As a general rule, under Italian Law Ts&Cs to be effective must be known by the party upon the execution of the contract or at least the opportunity to take notice of their content must be given.

Accordingly, Ts&Cs have to be included or attached to the offer documents (and/or order documents) and reference has to be made therein so that Ts&Cs constitute a part of the offer documents. 

For online sales, the finalization of the order should be made possible only after acceptance of the Ts&Cs by flagging the relevant option (with the possibility to download/print Ts&Cs). 

However, second paragraph of sect. 1341 states that Ts&Cs providing for:

  1. limitation of liability of the supplier;
  2. right to terminate the contract or to suspend its performance;
  3. limitation of the right of the customer to raise objections;
  4. restriction of the freedom of customer to negotiate with third parties;
  5. tacit extension or renewal of the contract;
  6. arbitration clauses and
  7. derogations from ordinary rules on competence,

are ineffective unless expressly accepted in writing by the party. 

In such cases, according to the case law flagging an acceptance banner is not sufficient as Ts&Cs must be expressly accepted in writing by the costumer to be legally binding. 

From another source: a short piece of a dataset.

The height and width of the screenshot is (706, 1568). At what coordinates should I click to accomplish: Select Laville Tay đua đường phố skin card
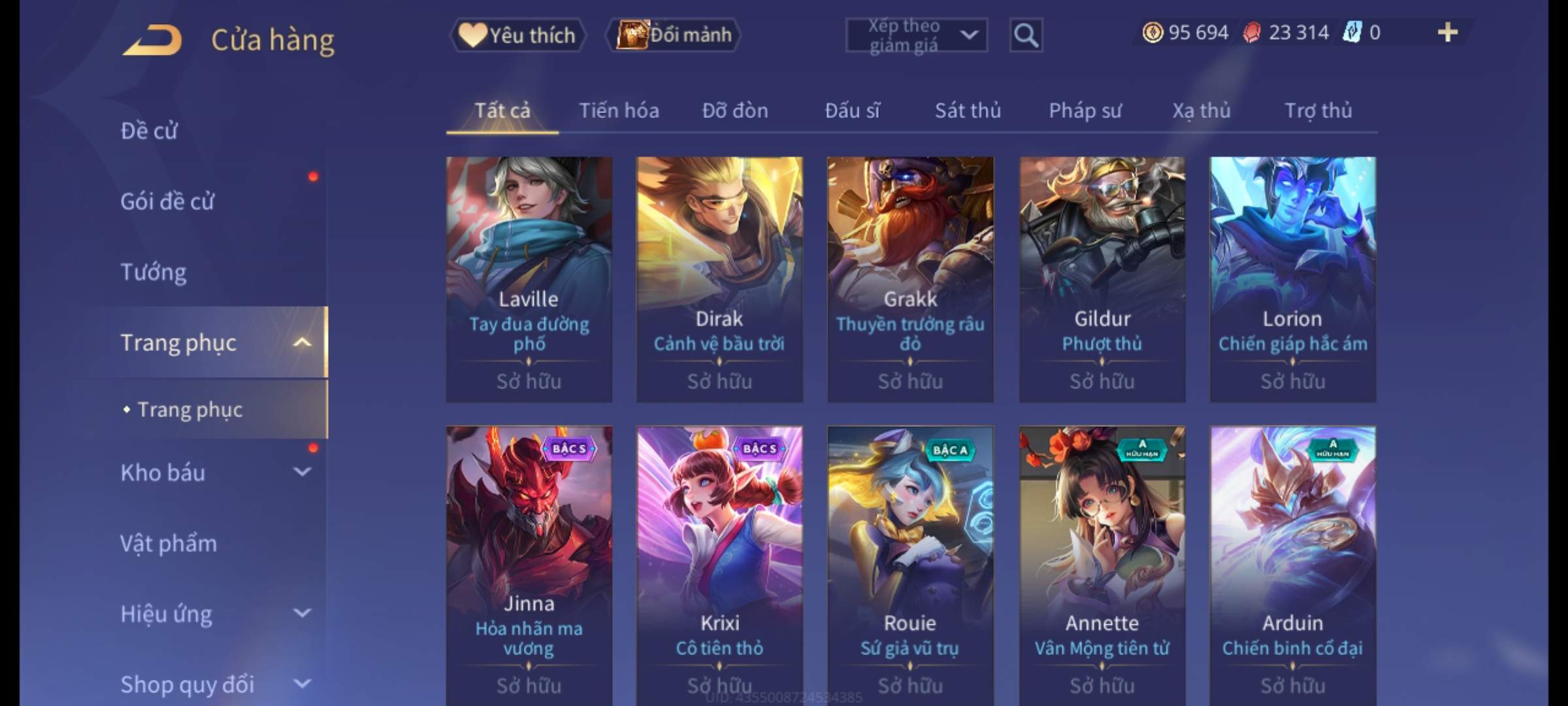point(529,279)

In B2B contracts where CISG applies, it prevails over both domestic law and Ts&Cs. 

Indeed, pursuant to Article 6 of CISG “The parties may exclude the application of this Convention or, subject to article 12, derogate from or vary the effect of any of its provisions”

When applying the CISG the situation of including Ts&Cs from a Italian law perspective is somewhat unclear. As the application of the CISG is often excluded from agreements subject to Italian jurisdiction and Italian law, there is no significant published case law in this respect.

Battle of Forms

National Law 

Under Italian law, the Last-Shot Rule (both statutory law and in case law) applies. 


From an Italian law perspective, under the CISG, some legal commentators have pointed out the inappropriateness of the „mirror-image“ rule, proposing to relax it by extending to all contracts the rule under Article 19, para 2 CISG.